Task requirements: Could you transcribe all of the data word for word?

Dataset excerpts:
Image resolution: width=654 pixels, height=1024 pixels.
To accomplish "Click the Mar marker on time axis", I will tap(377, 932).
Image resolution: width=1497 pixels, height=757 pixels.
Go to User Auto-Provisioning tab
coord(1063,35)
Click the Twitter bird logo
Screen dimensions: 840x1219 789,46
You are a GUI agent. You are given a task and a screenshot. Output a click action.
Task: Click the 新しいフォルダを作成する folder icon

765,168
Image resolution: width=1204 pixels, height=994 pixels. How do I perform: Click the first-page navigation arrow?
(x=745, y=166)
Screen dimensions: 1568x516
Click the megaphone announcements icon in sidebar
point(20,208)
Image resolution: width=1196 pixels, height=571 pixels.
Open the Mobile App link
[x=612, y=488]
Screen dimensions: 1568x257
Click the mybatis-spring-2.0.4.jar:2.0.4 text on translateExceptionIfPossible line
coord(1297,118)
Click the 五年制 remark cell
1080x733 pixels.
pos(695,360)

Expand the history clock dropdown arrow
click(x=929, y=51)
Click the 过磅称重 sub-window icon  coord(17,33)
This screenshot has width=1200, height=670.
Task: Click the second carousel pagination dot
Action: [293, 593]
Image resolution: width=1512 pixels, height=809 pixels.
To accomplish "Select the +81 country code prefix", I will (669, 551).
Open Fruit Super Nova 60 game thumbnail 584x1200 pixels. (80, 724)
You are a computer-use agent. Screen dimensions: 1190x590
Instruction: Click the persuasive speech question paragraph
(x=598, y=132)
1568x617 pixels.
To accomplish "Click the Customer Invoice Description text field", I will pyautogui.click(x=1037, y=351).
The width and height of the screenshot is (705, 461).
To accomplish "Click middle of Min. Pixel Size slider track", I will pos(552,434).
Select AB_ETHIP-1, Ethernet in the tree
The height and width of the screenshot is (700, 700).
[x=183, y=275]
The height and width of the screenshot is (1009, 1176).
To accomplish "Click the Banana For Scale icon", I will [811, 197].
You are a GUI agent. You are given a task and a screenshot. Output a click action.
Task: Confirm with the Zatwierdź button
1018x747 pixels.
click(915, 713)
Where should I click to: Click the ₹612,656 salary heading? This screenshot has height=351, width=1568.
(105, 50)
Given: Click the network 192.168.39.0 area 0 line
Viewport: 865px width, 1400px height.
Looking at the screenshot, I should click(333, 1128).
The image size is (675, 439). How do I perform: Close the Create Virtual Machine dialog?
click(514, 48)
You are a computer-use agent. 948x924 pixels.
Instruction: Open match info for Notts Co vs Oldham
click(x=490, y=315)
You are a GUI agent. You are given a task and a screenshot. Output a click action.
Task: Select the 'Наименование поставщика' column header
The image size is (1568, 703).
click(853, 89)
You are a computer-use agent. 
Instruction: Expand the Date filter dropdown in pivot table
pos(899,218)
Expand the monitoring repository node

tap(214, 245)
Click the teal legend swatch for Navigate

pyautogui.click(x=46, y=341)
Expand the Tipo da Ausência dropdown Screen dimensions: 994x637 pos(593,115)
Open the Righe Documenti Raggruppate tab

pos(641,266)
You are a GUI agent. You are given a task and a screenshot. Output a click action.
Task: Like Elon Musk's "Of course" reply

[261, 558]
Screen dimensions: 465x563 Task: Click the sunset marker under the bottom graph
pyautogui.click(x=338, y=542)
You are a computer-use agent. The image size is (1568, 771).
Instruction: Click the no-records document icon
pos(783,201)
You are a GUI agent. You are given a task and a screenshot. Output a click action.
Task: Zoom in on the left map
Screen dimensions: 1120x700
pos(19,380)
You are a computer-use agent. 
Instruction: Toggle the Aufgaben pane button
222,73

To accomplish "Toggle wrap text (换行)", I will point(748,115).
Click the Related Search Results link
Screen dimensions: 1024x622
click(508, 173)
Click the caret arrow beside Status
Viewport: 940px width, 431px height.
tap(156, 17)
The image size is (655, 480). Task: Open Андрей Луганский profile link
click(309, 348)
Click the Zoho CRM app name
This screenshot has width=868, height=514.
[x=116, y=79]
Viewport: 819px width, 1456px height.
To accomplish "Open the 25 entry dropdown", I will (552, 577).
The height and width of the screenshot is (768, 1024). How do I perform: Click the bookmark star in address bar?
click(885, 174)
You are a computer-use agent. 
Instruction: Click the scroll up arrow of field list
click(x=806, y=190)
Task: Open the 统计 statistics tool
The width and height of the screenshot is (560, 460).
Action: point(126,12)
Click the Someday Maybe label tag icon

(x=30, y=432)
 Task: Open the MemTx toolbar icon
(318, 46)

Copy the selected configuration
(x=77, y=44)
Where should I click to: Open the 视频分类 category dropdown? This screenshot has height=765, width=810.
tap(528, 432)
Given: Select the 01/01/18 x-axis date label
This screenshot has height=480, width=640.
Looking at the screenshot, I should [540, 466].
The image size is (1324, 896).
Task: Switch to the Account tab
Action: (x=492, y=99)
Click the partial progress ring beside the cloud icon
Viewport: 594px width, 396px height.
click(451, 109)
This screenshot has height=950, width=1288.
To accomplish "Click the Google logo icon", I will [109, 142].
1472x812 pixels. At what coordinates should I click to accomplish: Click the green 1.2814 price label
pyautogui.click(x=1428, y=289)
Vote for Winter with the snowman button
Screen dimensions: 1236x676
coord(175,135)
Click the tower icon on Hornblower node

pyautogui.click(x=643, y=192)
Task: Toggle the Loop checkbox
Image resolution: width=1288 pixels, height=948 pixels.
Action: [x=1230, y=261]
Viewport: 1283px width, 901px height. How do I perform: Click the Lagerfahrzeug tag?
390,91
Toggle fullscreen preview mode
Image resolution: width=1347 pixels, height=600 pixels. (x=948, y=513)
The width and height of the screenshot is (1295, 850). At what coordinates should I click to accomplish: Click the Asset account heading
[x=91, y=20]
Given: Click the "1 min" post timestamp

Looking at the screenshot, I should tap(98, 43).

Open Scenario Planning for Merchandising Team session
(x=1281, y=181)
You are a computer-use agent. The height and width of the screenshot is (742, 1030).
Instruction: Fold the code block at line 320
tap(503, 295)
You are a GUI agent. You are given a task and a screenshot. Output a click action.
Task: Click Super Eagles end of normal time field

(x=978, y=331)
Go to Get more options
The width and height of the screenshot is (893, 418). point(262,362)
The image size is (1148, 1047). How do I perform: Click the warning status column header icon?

Answer box:
Image resolution: width=654 pixels, height=1024 pixels.
To accomplish "Click the Mar marker on time axis", I will tap(377, 932).
Image resolution: width=1497 pixels, height=757 pixels.
Go to User Auto-Provisioning tab
coord(1063,35)
Click the Twitter bird logo
Screen dimensions: 840x1219 789,46
You are a GUI agent. You are given a task and a screenshot. Output a click action.
Task: Click the 新しいフォルダを作成する folder icon

765,168
Image resolution: width=1204 pixels, height=994 pixels. How do I perform: Click the first-page navigation arrow?
(x=745, y=166)
Screen dimensions: 1568x516
Click the megaphone announcements icon in sidebar
point(20,208)
Image resolution: width=1196 pixels, height=571 pixels.
Open the Mobile App link
[x=612, y=488]
Screen dimensions: 1568x257
Click the mybatis-spring-2.0.4.jar:2.0.4 text on translateExceptionIfPossible line
coord(1297,118)
Click the 五年制 remark cell
1080x733 pixels.
pos(695,360)

Expand the history clock dropdown arrow
click(x=929, y=51)
Click the 过磅称重 sub-window icon  coord(17,33)
This screenshot has width=1200, height=670.
Task: Click the second carousel pagination dot
Action: [293, 593]
Image resolution: width=1512 pixels, height=809 pixels.
To accomplish "Select the +81 country code prefix", I will (669, 551).
Open Fruit Super Nova 60 game thumbnail 584x1200 pixels. (80, 724)
You are a computer-use agent. Screen dimensions: 1190x590
Instruction: Click the persuasive speech question paragraph
(x=598, y=132)
1568x617 pixels.
To accomplish "Click the Customer Invoice Description text field", I will pyautogui.click(x=1037, y=351).
The width and height of the screenshot is (705, 461).
To accomplish "Click middle of Min. Pixel Size slider track", I will pos(552,434).
Select AB_ETHIP-1, Ethernet in the tree
The height and width of the screenshot is (700, 700).
[x=183, y=275]
The height and width of the screenshot is (1009, 1176).
To accomplish "Click the Banana For Scale icon", I will [811, 197].
You are a GUI agent. You are given a task and a screenshot. Output a click action.
Task: Confirm with the Zatwierdź button
1018x747 pixels.
click(915, 713)
Where should I click to: Click the ₹612,656 salary heading? This screenshot has height=351, width=1568.
(105, 50)
Given: Click the network 192.168.39.0 area 0 line
Viewport: 865px width, 1400px height.
Looking at the screenshot, I should click(333, 1128).
The image size is (675, 439). How do I perform: Close the Create Virtual Machine dialog?
click(514, 48)
You are a computer-use agent. 948x924 pixels.
Instruction: Open match info for Notts Co vs Oldham
click(x=490, y=315)
You are a GUI agent. You are given a task and a screenshot. Output a click action.
Task: Select the 'Наименование поставщика' column header
The image size is (1568, 703).
click(853, 89)
You are a computer-use agent. 
Instruction: Expand the Date filter dropdown in pivot table
pos(899,218)
Expand the monitoring repository node

tap(214, 245)
Click the teal legend swatch for Navigate

pyautogui.click(x=46, y=341)
Expand the Tipo da Ausência dropdown Screen dimensions: 994x637 pos(593,115)
Open the Righe Documenti Raggruppate tab

pos(641,266)
You are a GUI agent. You are given a task and a screenshot. Output a click action.
Task: Like Elon Musk's "Of course" reply

[261, 558]
Screen dimensions: 465x563 Task: Click the sunset marker under the bottom graph
pyautogui.click(x=338, y=542)
You are a computer-use agent. The image size is (1568, 771).
Instruction: Click the no-records document icon
pos(783,201)
You are a GUI agent. You are given a task and a screenshot. Output a click action.
Task: Zoom in on the left map
Screen dimensions: 1120x700
pos(19,380)
You are a computer-use agent. 
Instruction: Toggle the Aufgaben pane button
222,73

To accomplish "Toggle wrap text (换行)", I will point(748,115).
Click the Related Search Results link
Screen dimensions: 1024x622
click(508, 173)
Click the caret arrow beside Status
Viewport: 940px width, 431px height.
tap(156, 17)
The image size is (655, 480). Task: Open Андрей Луганский profile link
click(309, 348)
Click the Zoho CRM app name
This screenshot has width=868, height=514.
[x=116, y=79]
Viewport: 819px width, 1456px height.
To accomplish "Open the 25 entry dropdown", I will (552, 577).
The height and width of the screenshot is (768, 1024). How do I perform: Click the bookmark star in address bar?
click(885, 174)
You are a computer-use agent. 
Instruction: Click the scroll up arrow of field list
click(x=806, y=190)
Task: Open the 统计 statistics tool
The width and height of the screenshot is (560, 460).
Action: point(126,12)
Click the Someday Maybe label tag icon

(x=30, y=432)
 Task: Open the MemTx toolbar icon
(318, 46)

Copy the selected configuration
(x=77, y=44)
Where should I click to: Open the 视频分类 category dropdown? This screenshot has height=765, width=810.
tap(528, 432)
Given: Select the 01/01/18 x-axis date label
This screenshot has height=480, width=640.
Looking at the screenshot, I should [540, 466].
The image size is (1324, 896).
Task: Switch to the Account tab
Action: (x=492, y=99)
Click the partial progress ring beside the cloud icon
Viewport: 594px width, 396px height.
click(451, 109)
This screenshot has height=950, width=1288.
To accomplish "Click the Google logo icon", I will [109, 142].
1472x812 pixels. At what coordinates should I click to accomplish: Click the green 1.2814 price label
pyautogui.click(x=1428, y=289)
Vote for Winter with the snowman button
Screen dimensions: 1236x676
coord(175,135)
Click the tower icon on Hornblower node

pyautogui.click(x=643, y=192)
Task: Toggle the Loop checkbox
Image resolution: width=1288 pixels, height=948 pixels.
Action: [x=1230, y=261]
Viewport: 1283px width, 901px height. How do I perform: Click the Lagerfahrzeug tag?
390,91
Toggle fullscreen preview mode
Image resolution: width=1347 pixels, height=600 pixels. (x=948, y=513)
The width and height of the screenshot is (1295, 850). At what coordinates should I click to accomplish: Click the Asset account heading
[x=91, y=20]
Given: Click the "1 min" post timestamp

Looking at the screenshot, I should tap(98, 43).

Open Scenario Planning for Merchandising Team session
(x=1281, y=181)
You are a computer-use agent. The height and width of the screenshot is (742, 1030).
Instruction: Fold the code block at line 320
tap(503, 295)
You are a GUI agent. You are given a task and a screenshot. Output a click action.
Task: Click Super Eagles end of normal time field

(x=978, y=331)
Go to Get more options
The width and height of the screenshot is (893, 418). point(262,362)
The image size is (1148, 1047). How do I perform: Click the warning status column header icon?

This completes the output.